I owe you a proper recounting of the last few weeks with I Would Trip-Sit For You but I need to vent.
I'm at the point where I'm literally on fucking antidepressants but I hesitate to say that I experience depression, and I feel it coming on again. I knew it was too early to declare it over with at the start of January because a mere three weeks of playing on Photoshop at my parents' house was obviously not going to fix me completely. I don't know what this means for me going forward.
I woke up the other day about 20 minutes into my Monday morning seminar and just stayed in fucking bed until noon. The class right after had optional attendance, so I remained in bed for another two hours. When 2 o'clock rolled around, and after I had masturbated twice in a row, I decided to make breakfast. E--n had just got back from campus, where he "almost certainly failed a German test." I made my three eggs and my coffee and stuffed down a banana (I have been unrigorously attempting to balance my diet away from the overrepresentation of starch and fats that have defined it for the last two years) and sat comatose on the couch as I talked to E--n about something I now completely forget about. I masturbated two more times. I left everything in the mess I woke up to until I got back home from the post office - the lone productive thing I did that day. Eventually, I cleaned the entirety of the kitchen and attempted (and failed) to get to bed before 2 a.m. In a fetal position, I tried to let Julianna Barwick's The Magic Place sing me to sleep to no avail. It reminded me of whenever the characters in Requiem for a Dream do that. In the morning, I read about addictive personalities, and I seem to completely fit the bill. Today I did way more. But, still, everything feels completely pointless. There's this sick gloom to everything. My brain feels foggy and mushy. I feel completely illiterate and dull. People around me are mulling over profound mathematical and philosophical problems. I mull over nothing. My brain doesn't feel like it's being put to any use. I don't feel smart. I keep forgetting I'm a university student. This feels like forever. Same old fucking shit.
Is this attractive? Will somebody want to marry me in this state? With this behind me one day, assuming I'm destined to beat it? Is this lovable? Can I father a child? I'm not sure. I've now been single for a year and two months. I still feel a faint anxiety about it, like I should be in some kind of relationship at this age. The vast majority of everyone I know is in one right now. It feels like the responsible and respectable thing to do. Neither of those descriptors feels like they apply to me right now.

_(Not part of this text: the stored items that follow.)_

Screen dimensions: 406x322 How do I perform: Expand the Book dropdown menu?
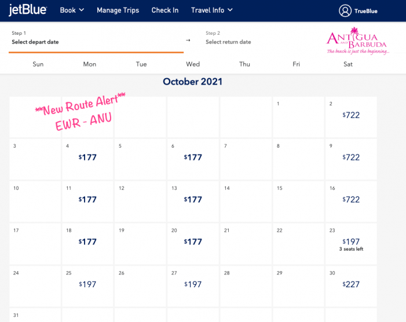[72, 10]
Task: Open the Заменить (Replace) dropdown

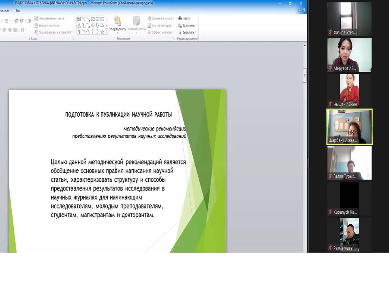Action: (188, 26)
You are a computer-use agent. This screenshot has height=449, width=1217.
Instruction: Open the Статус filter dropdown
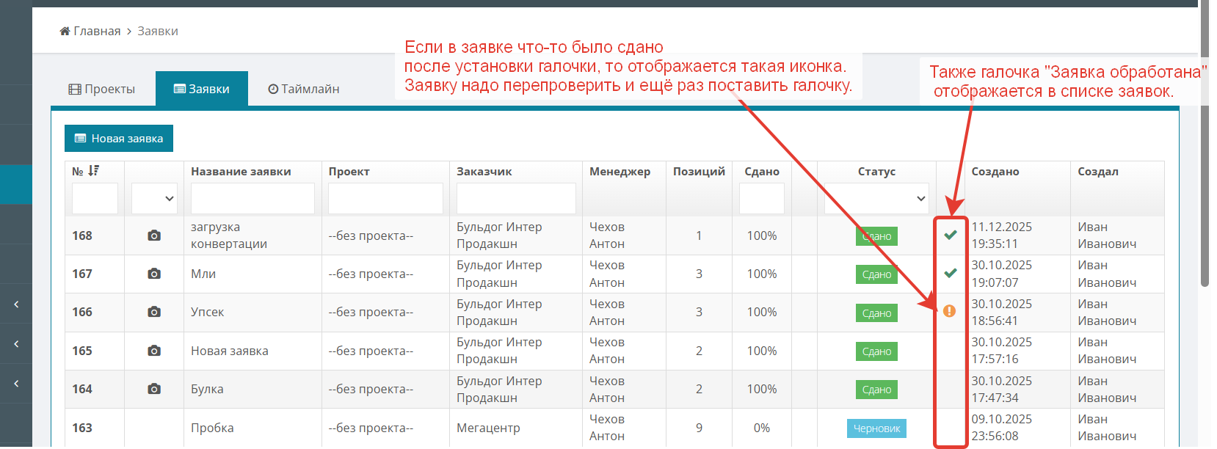coord(876,199)
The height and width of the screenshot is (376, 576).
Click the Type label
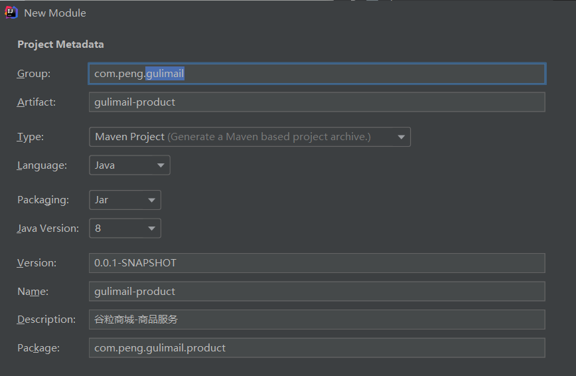coord(31,137)
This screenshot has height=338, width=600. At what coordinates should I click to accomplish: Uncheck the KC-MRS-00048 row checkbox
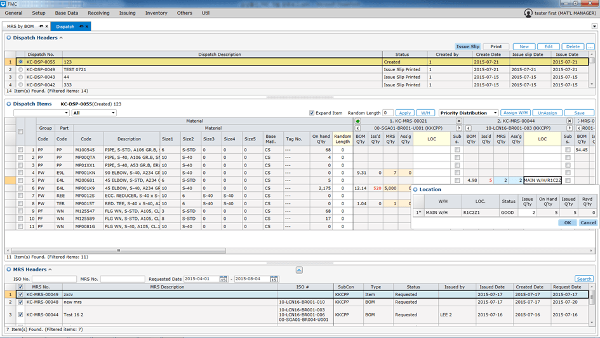[20, 302]
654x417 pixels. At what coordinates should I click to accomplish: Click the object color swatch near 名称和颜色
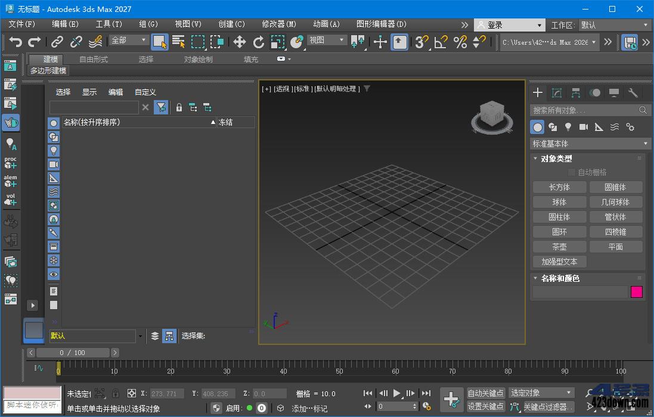click(636, 292)
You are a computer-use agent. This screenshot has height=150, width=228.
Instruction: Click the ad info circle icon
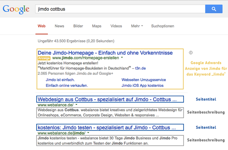[x=191, y=53]
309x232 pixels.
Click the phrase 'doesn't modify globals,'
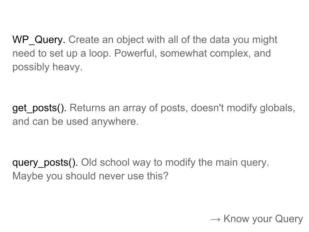[243, 108]
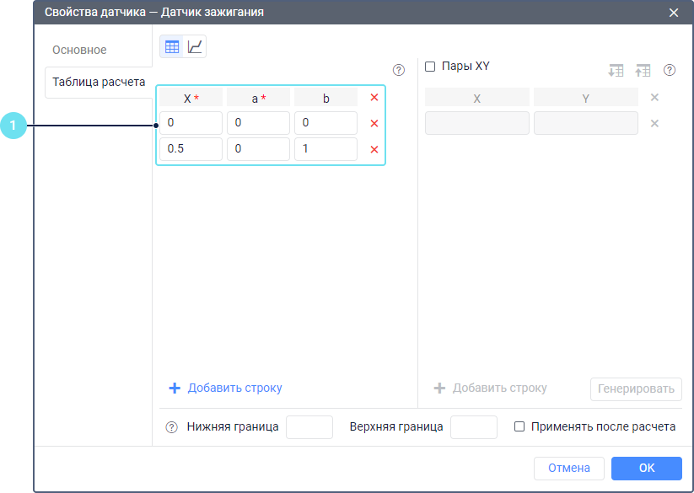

J--es says I look like I'm "going through something" with the patchy millennial beard I got going, which she meant somewhat backhandedly. She means a lot of things backhandedly. I usually can take it well. That's why we started being friends. But sometimes, secretly, I'm actually offended by it. If I told her that, she would be really upset and tense up for the rest of our friendship, which I wouldn't want. Maybe I should just clean up my act so there's less to make fun of. I often wonder if she's the sister I never had.
-
While we're at it, I have to confess: my porn use has gone out the fucking window. If I'm being honest with myself, it's a once-in-the-morning, once-at-night type thing most days. I'm a lot more politically laissez-faire than I used to be about this sort of thing, but I absolutely cannot imagine pornography being the primary medium of my sex life doing any amount of good for me. Too much of anything is no good.
-
Before I send myself off to bed (this will be the last part of this post I write), I should say nicer shit about myself: I made a promise to myself on New Year's that I would make myself better, and I have to keep it. People love me. Everyone here loves me. J--k told me that night that "Edmonton needs you, Ben!" They would be really sad if anything were to happen to me. They were sad when things were happening to me. You have problems, but you should want to fix them. Keep doing what you are doing to fix them. They can be fixed. You're already doing better than you have been in years. Just don't give up. You deserve to fix this.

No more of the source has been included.